Unicode is a universal character encoding standard that assigns a unique numeric code point to every character in every writing system. Unicode 15.0 (2022) defines over 149,000 characters across 161 scripts, including Latin, Arabic, Chinese, emoji, musical notation, and ancient scripts.
Code points and encodings
- Code point: the number assigned to a character (e.g., U+0041 = 'A', U+1F600 = 😀).
- UTF-8: variable-width encoding; ASCII characters use 1 byte, common scripts 2–3 bytes, emoji 4 bytes. Most common on the web.
- UTF-16: uses 2 or 4 bytes. Used internally by JavaScript, Java, and Windows APIs.
- UTF-32: fixed 4 bytes per character. Simple but memory-intensive.
Grapheme clusters
What appears as a single "character" on screen may be multiple Unicode code points. For
example, the flag emoji 🇺🇸 is two regional indicator symbols (U+1F1FA U+1F1F8). A woman with
red hair 👩🦰 is four code points joined by zero-width joiners. This is why
"👩🦰".length in JavaScript returns 7, not 1.
Unicode confusables and security
Visually identical characters from different scripts can be exploited in IDN homograph attacks: for example, the Cyrillic small letter ‘a’ (U+0430) looks identical to the Latin ‘a’ (U+0061) in most fonts, but they are entirely different characters. Attackers register domains like “apрle.com” (with a Cyrillic р) to spoof trusted brands. The inspector helps identify such substitutions in URLs, source code, or any text where character identity matters.
Emoji composition example
The rainbow flag emoji 🏳️🌈 is composed of four code points:
- U+1F3F3 - WHITE FLAG 🏳
- U+FE0F - VARIATION SELECTOR-16 (forces emoji presentation)

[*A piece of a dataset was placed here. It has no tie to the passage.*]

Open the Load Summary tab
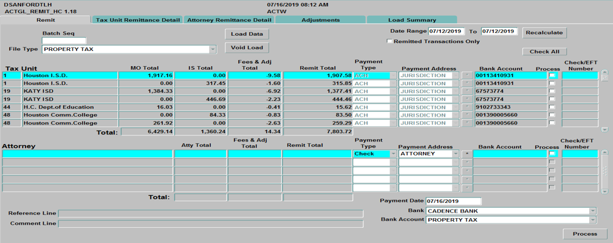613x243 pixels. coord(411,20)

- U+200D - ZERO WIDTH JOINER (ZWJ, glues adjacent emoji into a single glyph)
- U+1F308 - RAINBOW 🌈
ZWJ sequences are how most “family” and “profession” emoji are formed. The result is rendered as a single glyph by emoji-aware renderers, but tools that lack ZWJ support display the individual emoji side by side.
UTF-8 byte counts
| Character category | Byte count | Examples |
|---|---|---|
| ASCII (U+0000–U+007F) | 1 byte | A, 0, space, @ |
| Latin extended, Greek, Hebrew, Arabic (U+0080–U+07FF) | 2 bytes | é, α, א, ع |
| CJK ideographs, most symbols (U+0800–U+FFFF) | 3 bytes | 中, 日, €, ♥ |
| Emoji, rare scripts (U+10000–U+10FFFF) | 4 bytes | 😀, 👍, 🌍 |
JavaScript’s string.length counts UTF-16 code units, not bytes or grapheme clusters.
A character in the 4-byte UTF-8 range is stored as a UTF-16 surrogate pair and contributes 2 to
.length, which is why "😀".length === 2 in JavaScript.